Ritvik Varshney, who was studying medicine in his fourth year in Kharkiv, Ukraine, told IANS that “we are now forced to sit on a fast, we have been in India for three months but so far no decision has been made. was taken from the government side about our studies. The government ministers who came to receive us promised that we would also ensure your future.

“So far we haven’t received any kind of news about our future, if the government gives us a stipulated time frame, then we should feel a bit satisfied. But that hasn’t happened. One of our delegations also went to the NMC, but there too we did not get a satisfactory answer,” he said.

He added, “Students who only had the last few months left of their studies suddenly had to go home, and then they fell into depression. We have already submitted our demands to deputies, deputies and other officials; we also protested. But now we are forced to go on a hunger strike.”

On Friday, students and their family members demonstrated outside the gates of the National Medical Commission’s central office in Delhi. Pankaj Dheeraj, National Secretary General of PAUMS, said: “We have all been asking the Prime Minister for two and a half months to provide them with future medical training in the country itself, in a peaceful way. Now the government should take our peaceful protest seriously.”

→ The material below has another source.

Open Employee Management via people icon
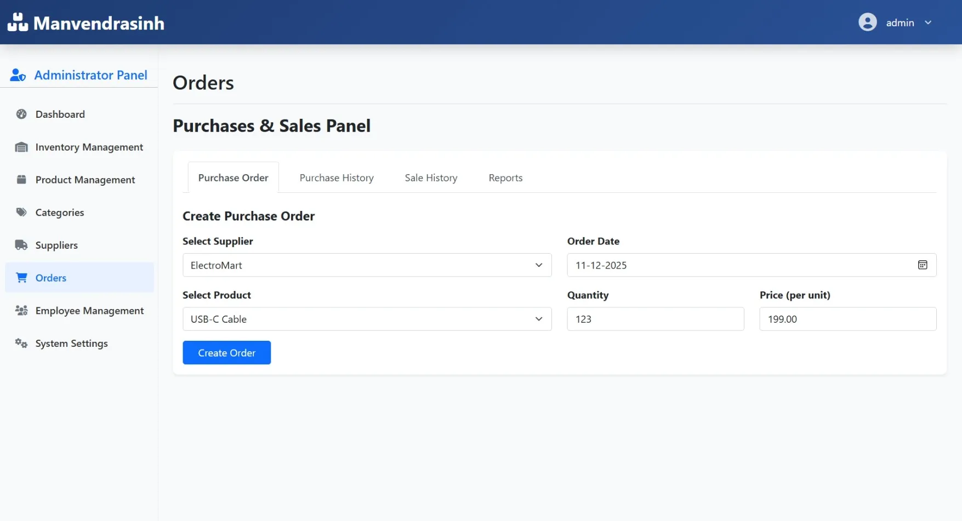(21, 310)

“On Sunday, medical students across the country will start a ‘fast’ at Jantar Mantar in Delhi. On the PIL in the Supreme Court as well, the central government is to file a positive and humanitarian response on June 29,” it said. -he declares. said.

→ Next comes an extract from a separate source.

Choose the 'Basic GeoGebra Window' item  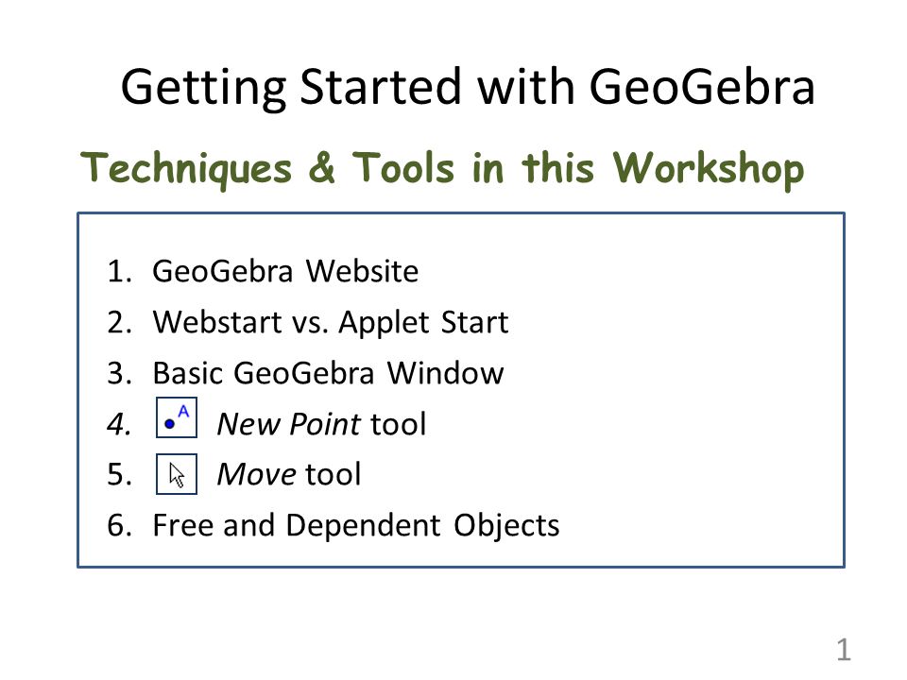(x=328, y=373)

He added: “In the midst of the disaster of the war between Ukraine and Russia, about three months ago, the students returned home after saving their lives, the government helped bring them here. , but now the government will have to think about continuing their education. They should be offered medical studies in India itself.”

The number of students varies by state in the country – Delhi has 150 medical students who have returned home due to the war in Ukraine, Haryana 1,400, Himachal Pradesh 482, Odisha 570, Kerala 3,697, Maharashtra 1,200 , Karnataka 760, Uttar Pradesh 2,400, Uttarakhand 280, Bihar 1,050, Gujarat 1,300, Punjab 549, Jharkhand 184 and West Bengal 392.